▸ The problem: Rewrite the records below with every instance of "Screen dimensions" swapped for "Display size", leaving everything else unchanged.

[Data for locating visible targets]
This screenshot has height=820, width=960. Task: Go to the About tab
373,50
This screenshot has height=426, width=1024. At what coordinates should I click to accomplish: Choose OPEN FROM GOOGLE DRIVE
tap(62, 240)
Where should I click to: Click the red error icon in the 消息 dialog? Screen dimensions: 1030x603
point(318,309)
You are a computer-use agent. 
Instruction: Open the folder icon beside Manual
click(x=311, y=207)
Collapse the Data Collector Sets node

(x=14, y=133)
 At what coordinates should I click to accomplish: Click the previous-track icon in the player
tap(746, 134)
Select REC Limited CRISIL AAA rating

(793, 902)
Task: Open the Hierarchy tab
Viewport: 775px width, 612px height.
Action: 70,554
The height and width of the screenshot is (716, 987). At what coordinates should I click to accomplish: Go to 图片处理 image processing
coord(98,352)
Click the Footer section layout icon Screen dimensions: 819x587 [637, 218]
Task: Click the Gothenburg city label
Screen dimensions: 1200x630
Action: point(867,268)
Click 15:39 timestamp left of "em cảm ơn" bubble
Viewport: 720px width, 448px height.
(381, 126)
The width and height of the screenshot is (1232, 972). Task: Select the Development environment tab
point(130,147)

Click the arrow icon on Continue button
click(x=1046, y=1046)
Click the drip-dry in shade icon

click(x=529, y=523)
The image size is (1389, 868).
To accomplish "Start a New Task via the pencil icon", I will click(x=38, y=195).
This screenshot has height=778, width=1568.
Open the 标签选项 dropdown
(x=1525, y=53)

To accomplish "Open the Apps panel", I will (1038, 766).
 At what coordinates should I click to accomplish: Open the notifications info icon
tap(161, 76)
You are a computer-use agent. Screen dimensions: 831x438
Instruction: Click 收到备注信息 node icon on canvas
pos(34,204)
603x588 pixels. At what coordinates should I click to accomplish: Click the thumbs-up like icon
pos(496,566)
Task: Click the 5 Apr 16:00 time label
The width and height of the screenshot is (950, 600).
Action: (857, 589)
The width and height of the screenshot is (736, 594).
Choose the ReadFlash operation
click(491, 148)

▸ The solution:
This screenshot has height=820, width=960. Task: Go to the About tab
373,50
This screenshot has height=426, width=1024. At what coordinates should I click to accomplish: Choose OPEN FROM GOOGLE DRIVE
tap(62, 240)
Where should I click to: Click the red error icon in the 消息 dialog? Display size: 1030x603
point(318,309)
You are a computer-use agent. 
Instruction: Open the folder icon beside Manual
click(x=311, y=207)
Collapse the Data Collector Sets node

(x=14, y=133)
 At what coordinates should I click to accomplish: Click the previous-track icon in the player
tap(746, 134)
Select REC Limited CRISIL AAA rating

(793, 902)
Task: Open the Hierarchy tab
Viewport: 775px width, 612px height.
Action: 70,554
The height and width of the screenshot is (716, 987). At what coordinates should I click to accomplish: Go to 图片处理 image processing
coord(98,352)
Click the Footer section layout icon Display size: 819x587 [637, 218]
Task: Click the Gothenburg city label
Display size: 1200x630
Action: point(867,268)
Click 15:39 timestamp left of "em cảm ơn" bubble
Viewport: 720px width, 448px height.
(381, 126)
The width and height of the screenshot is (1232, 972). Task: Select the Development environment tab
point(130,147)

Click the arrow icon on Continue button
click(x=1046, y=1046)
Click the drip-dry in shade icon

click(x=529, y=523)
The image size is (1389, 868).
To accomplish "Start a New Task via the pencil icon", I will click(x=38, y=195).
This screenshot has height=778, width=1568.
Open the 标签选项 dropdown
(x=1525, y=53)

To accomplish "Open the Apps panel", I will (1038, 766).
 At what coordinates should I click to accomplish: Open the notifications info icon
tap(161, 76)
You are a computer-use agent. Display size: 831x438
Instruction: Click 收到备注信息 node icon on canvas
pos(34,204)
603x588 pixels. At what coordinates should I click to accomplish: Click the thumbs-up like icon
pos(496,566)
Task: Click the 5 Apr 16:00 time label
The width and height of the screenshot is (950, 600).
Action: (857, 589)
The width and height of the screenshot is (736, 594).
Choose the ReadFlash operation
click(491, 148)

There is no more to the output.